* Provided passage

ACEsuit / mace

MACE - Fast and accurate machine learning interatomic potentials with higher order equivariant message passing.
Other
410 stars 152 forks source link

Error accessing Git repository #483

Open turbosonics opened 1 week ago

turbosonics commented 1 week ago

Describe the bug I compiled MACE to local GPU server cluster using virtual environment with python39, cuda 11.8 & pytorch 2.3.0.

My input script looks like this:

mace_run_train \
    --name="test5" \
    --seed=123 \
    --device=cuda \
    --default_dtype="float32" \
    --error_table="PerAtomRMSEstressvirials" \
    --model="MACE" \
    --r_max=6.0 \
    --hidden_irreps='128x0e + 128x1o + 128x2e' \
    --num_channels=32 \
    --max_L=2 \
    --compute_stress=True \
    --compute_forces=True \
    --train_file="${GEOMETRY_DIR}/${GEOMETRY_TRAIN_NAME}" \
    --valid_fraction=0.2 \
    --test_file="${GEOMETRY_DIR}/${GEOMETRY_TEST_NAME}" \
    --E0s='{3:-0.1133, 8:-0.3142, 40:-1.6277, 57:-0.4746}' \
    --energy_key="energy" \
    --forces_key="forces" \
    --stress_key="stress" \
    --virials_key="virial" \
    --loss="weighted" \
    --forces_weight=1.0 \
    --energy_weight=1.0 \
    --stress_weight=1.0 \
    --virials_weight=1.0 \
    --config_type_weights='{"Default":1.0}' \
    --optimizer="adam" \
    --batch_size=5 \
    --valid_batch_size=5 \
    --lr=0.005 \
    --amsgrad \
    --ema \
    --ema_decay=0.99 \
    --max_num_epochs=2000 \
    --patience=50 \
    --keep_checkpoints \
    --restart_latest \
    --save_cpu \
    --clip_grad=100.0 \

Then, the training job fails almost immediately. Slurm system generates following error file:

Traceback (most recent call last):
  File "/home/venv_mace_gpu_cuda118_pytorch230/bin/mace_run_train", line 8, in <module>
    sys.exit(main())
  File "/home/venv_mace_gpu_cuda118_pytorch230/lib/python3.9/site-packages/mace/cli/run_train.py", line 51, in main
    run(args)
  File "/home/venv_mace_gpu_cuda118_pytorch230/lib/python3.9/site-packages/mace/cli/run_train.py", line 168, in run
    assert args.train_file.endswith(".xyz"), "Must specify atomic_numbers when using .h5 train_file input"

* Information supplied
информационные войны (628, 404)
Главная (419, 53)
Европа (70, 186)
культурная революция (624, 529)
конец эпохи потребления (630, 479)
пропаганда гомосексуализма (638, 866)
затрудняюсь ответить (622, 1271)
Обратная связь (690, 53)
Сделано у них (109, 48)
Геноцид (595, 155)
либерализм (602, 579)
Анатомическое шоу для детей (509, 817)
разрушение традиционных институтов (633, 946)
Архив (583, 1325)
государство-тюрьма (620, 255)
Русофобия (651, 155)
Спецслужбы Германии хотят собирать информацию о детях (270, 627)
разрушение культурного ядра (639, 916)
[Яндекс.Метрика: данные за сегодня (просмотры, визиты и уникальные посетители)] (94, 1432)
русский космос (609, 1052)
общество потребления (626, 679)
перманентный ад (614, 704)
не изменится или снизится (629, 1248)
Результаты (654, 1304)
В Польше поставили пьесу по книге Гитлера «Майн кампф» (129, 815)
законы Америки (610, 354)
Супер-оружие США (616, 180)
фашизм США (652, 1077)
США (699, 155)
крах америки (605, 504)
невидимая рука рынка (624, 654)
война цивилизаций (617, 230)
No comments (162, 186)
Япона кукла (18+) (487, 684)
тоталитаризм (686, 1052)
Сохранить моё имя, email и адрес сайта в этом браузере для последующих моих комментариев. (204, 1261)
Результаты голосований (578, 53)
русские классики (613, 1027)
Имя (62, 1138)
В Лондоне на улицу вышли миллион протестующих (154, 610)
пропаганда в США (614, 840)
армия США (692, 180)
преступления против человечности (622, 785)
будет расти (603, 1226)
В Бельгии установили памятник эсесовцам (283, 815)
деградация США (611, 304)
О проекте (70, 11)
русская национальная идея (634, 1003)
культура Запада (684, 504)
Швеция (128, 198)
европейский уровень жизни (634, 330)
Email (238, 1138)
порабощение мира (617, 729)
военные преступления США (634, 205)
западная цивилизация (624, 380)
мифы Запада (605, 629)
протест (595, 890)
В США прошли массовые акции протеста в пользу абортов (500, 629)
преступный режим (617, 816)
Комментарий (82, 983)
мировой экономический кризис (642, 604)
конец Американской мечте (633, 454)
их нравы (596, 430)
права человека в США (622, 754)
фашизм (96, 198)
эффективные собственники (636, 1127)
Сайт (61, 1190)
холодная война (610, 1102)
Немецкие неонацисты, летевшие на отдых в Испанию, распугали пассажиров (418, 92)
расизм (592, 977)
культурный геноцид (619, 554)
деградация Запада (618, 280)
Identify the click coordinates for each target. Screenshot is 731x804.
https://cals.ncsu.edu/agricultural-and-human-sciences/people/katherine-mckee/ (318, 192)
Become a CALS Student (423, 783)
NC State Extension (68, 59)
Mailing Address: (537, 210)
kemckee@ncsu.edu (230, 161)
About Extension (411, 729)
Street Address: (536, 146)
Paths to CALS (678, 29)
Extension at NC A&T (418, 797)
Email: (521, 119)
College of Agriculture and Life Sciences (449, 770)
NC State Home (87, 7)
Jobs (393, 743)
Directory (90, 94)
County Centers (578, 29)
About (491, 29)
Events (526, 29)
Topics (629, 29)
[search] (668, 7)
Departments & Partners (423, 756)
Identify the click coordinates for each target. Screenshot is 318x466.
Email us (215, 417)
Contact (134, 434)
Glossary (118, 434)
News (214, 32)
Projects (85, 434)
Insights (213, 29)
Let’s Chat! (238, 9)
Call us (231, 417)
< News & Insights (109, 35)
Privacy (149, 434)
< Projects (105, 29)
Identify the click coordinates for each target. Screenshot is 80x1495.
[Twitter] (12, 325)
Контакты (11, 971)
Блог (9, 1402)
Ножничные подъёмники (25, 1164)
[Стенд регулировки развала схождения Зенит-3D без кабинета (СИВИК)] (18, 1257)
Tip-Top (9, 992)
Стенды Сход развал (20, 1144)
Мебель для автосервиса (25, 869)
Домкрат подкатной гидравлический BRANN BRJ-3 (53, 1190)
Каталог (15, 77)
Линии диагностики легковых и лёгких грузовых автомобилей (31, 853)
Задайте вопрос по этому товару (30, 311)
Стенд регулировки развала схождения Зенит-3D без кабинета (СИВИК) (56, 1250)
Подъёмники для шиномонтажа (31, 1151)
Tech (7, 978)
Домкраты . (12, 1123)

* Written task A
In the bug report, what Python, CUDA, and PyTorch versions did the user compile MACE with?
* Written task B
Summarize the bug report in two sentences.
The data plays no part in these tasks.

* Written response A
Python 3.9, CUDA 11.8, and PyTorch 2.3.0.

* Written response B
A user compiled MACE on a local GPU server cluster in a virtual environment with Python 3.9, CUDA 11.8, and PyTorch 2.3.0, and reports that a training job started with mace_run_train fails almost immediately. The Slurm error file shows a traceback that reaches an assertion in run_train.py requiring the train file to end with ".xyz", with the message "Must specify atomic_numbers when using .h5 train_file input."